King and Kennedy had an imperfect relationship — Kennedy had arranged for the civil rights icon's release from jail after a demonstration eight years prior, but as U.S. attorney general he’d also authorized wiretapping of King’s office and home because of his relationship with suspected Communists.

Kennedy had spent the first half of the day speaking to students in Muncie and South Bend, Indiana. When asked by a young black student in Muncie whether there was any substance to his optimism in white America, he replied that his faith was justified. 

He was informed as he boarded the airplane en route to Indianapolis that King had just been shot. When he landed he learned the civil rights leader was dead.

“You know it grieves me,” he said on the plane, speaking to reporter John Lindsay of Newsweek. “That I just told that kid this and then walk out and find that some white man has just shot their spiritual leader."

The mayor of Indianapolis at the time, Richard Lugar, urged Kennedy’s staff to cancel the event that night, advising him he would not be provided police protection should he proceed with his rally. Rioting had began to break out in most major cities across the United States by the time Kennedy had landed.

“My family and I could lay down in the street there and they wouldn’t bother me,” he responded to these warnings, according to historical accounts.

Donning an overcoat once worn by his dead older brother, he told people who were black standing in the lot at 17th and Broadway streets that night who may have felt hatred and mistrust that in his heart he too had the same feelings. He reminded them his brother had been killed by a white man just five years before. 

As the evidence at the time pointed toward white men being responsible, he said those in the audience could be filled with bitterness and a desire for revenge. But, paraphrasing the Greek playwright Aeschylus, he preached how through pain and despair could emerge great wisdom. 

“What we need in the United States is not division. What we need in the United States is not hatred,” Kennedy said. “What we need in the United States is not violence and lawlessness, but is love, and wisdom, and compassion toward one another, and a feeling of justice toward those who still suffer within our country, whether they be white or whether they be black.”

The crowd had been relatively silent until this point. They erupted in cheers and applause. 

Kennedy focused on the violence and hatred he saw permeating American society that night. He asked the audience, at least half of which was black according to the next day’s Indiana Daily Student, to go home and say a prayer for the King family. The country had endured bad times in the past, he assured them, and they would endure more going forward.  
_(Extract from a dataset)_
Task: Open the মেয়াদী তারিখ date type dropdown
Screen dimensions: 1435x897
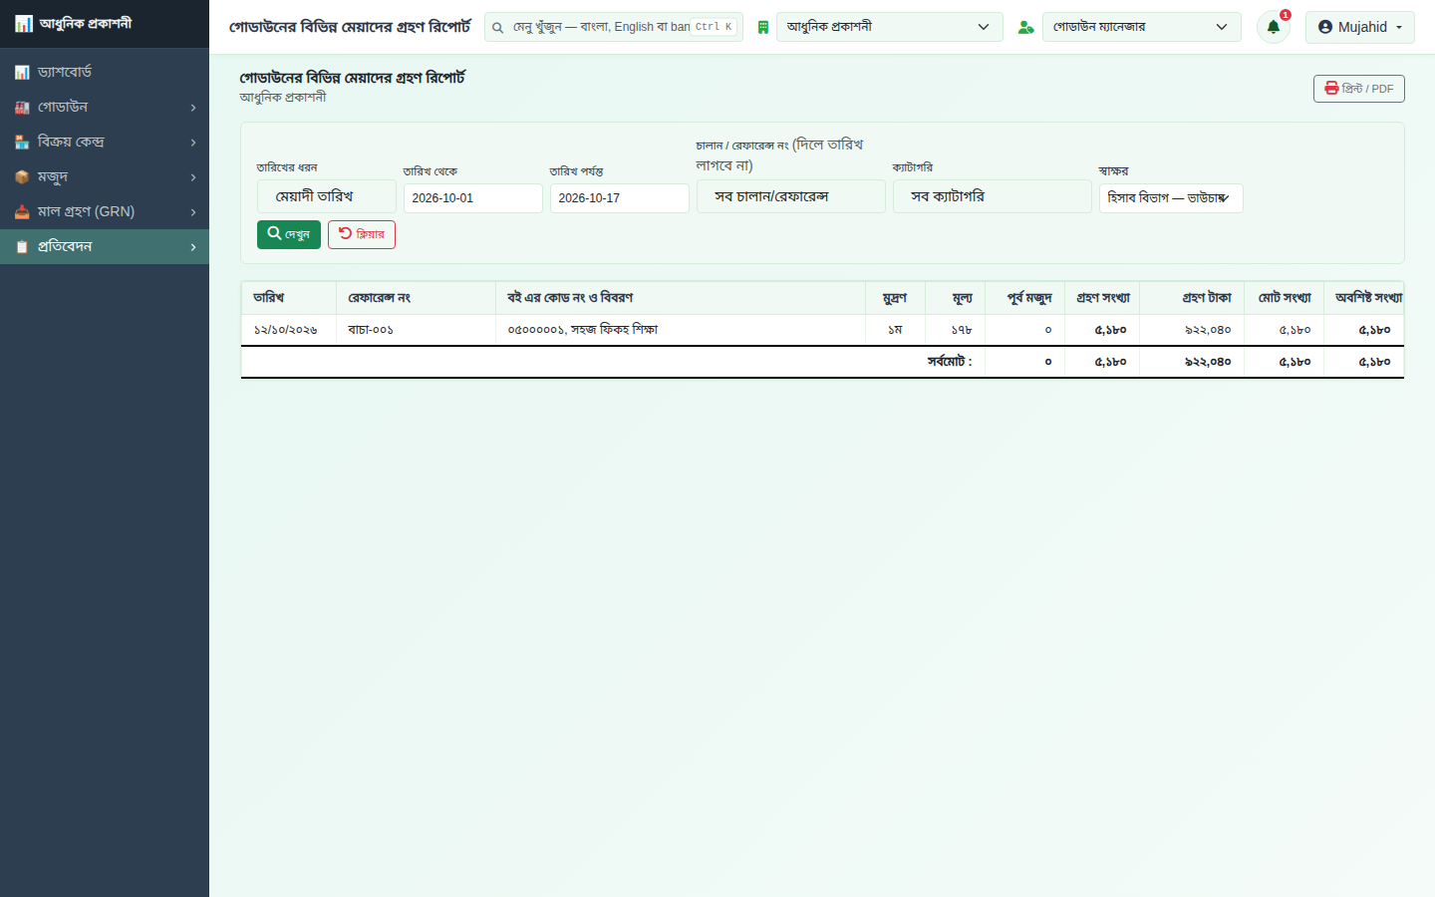Action: tap(326, 196)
While thousands rioted in cities across the country, Indianapolis was quiet that night. 

That night, Kennedy cancelled his other campaign activities and retired to the Marott Hotel. He held a meeting with influential black leaders, arranged before the day’s events had transpired.

In his book on Kennedy’s 1968 presidential campaign, Thurston Clarke wrote that Kennedy then wandered the Marott. One person asked him whether King’s death reminded him of his own brother’s assassination half of a decade earlier.
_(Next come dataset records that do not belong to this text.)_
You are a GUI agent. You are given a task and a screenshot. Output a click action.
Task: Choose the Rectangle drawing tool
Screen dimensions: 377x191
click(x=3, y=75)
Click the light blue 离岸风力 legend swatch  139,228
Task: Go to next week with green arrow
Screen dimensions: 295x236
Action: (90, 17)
"Well, that,” Kennedy replied. “But it makes me wonder what they might do to me too."

It was a violence and lawlessness which Kennedy railed against in his unrehearsed remarks in the lot on 17th and Broadway that killed King in front of the Lorraine Motel that night. 
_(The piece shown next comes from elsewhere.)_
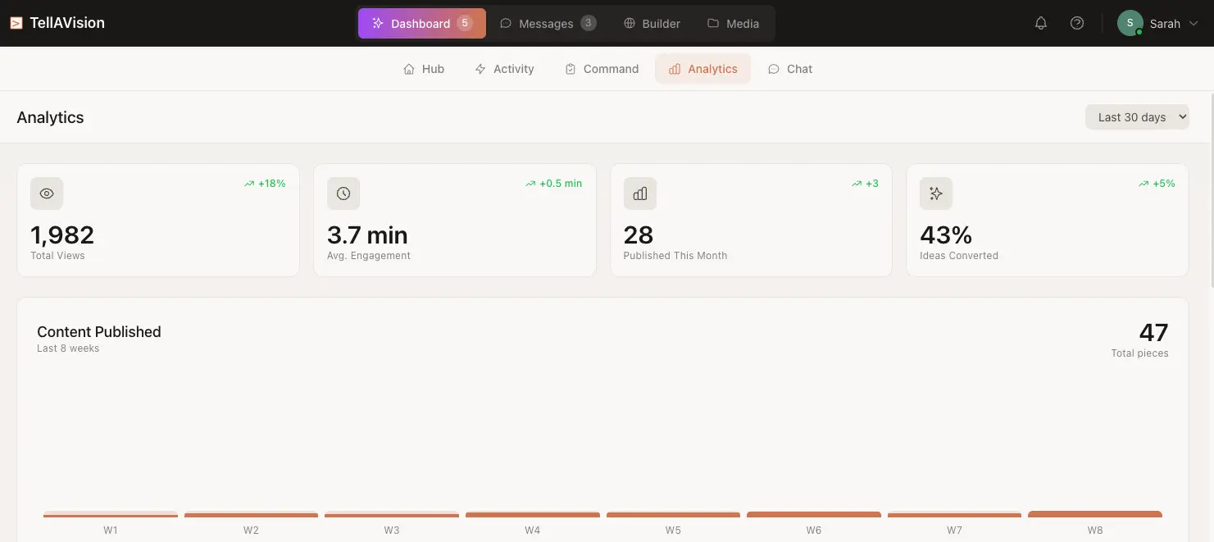Expand the Sarah account menu chevron
1214x542 pixels.
tap(1193, 24)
It was the same violence and lawlessness that would, two months to the day, lead to his death in the kitchen of the Ambassador Hotel in Los Angeles.  

This story was reported through a compilation of a video of Kennedy's speech, historical accounts and excerpts from books including: "Robert F. Kennedy and the 1968 Indiana Primary" by Ray E. Boomhower; "Robert Kennedy and His Times, Volume 2" by Arthur Meier Schlesinger; and “The Promise and the Dream” by David Margolick.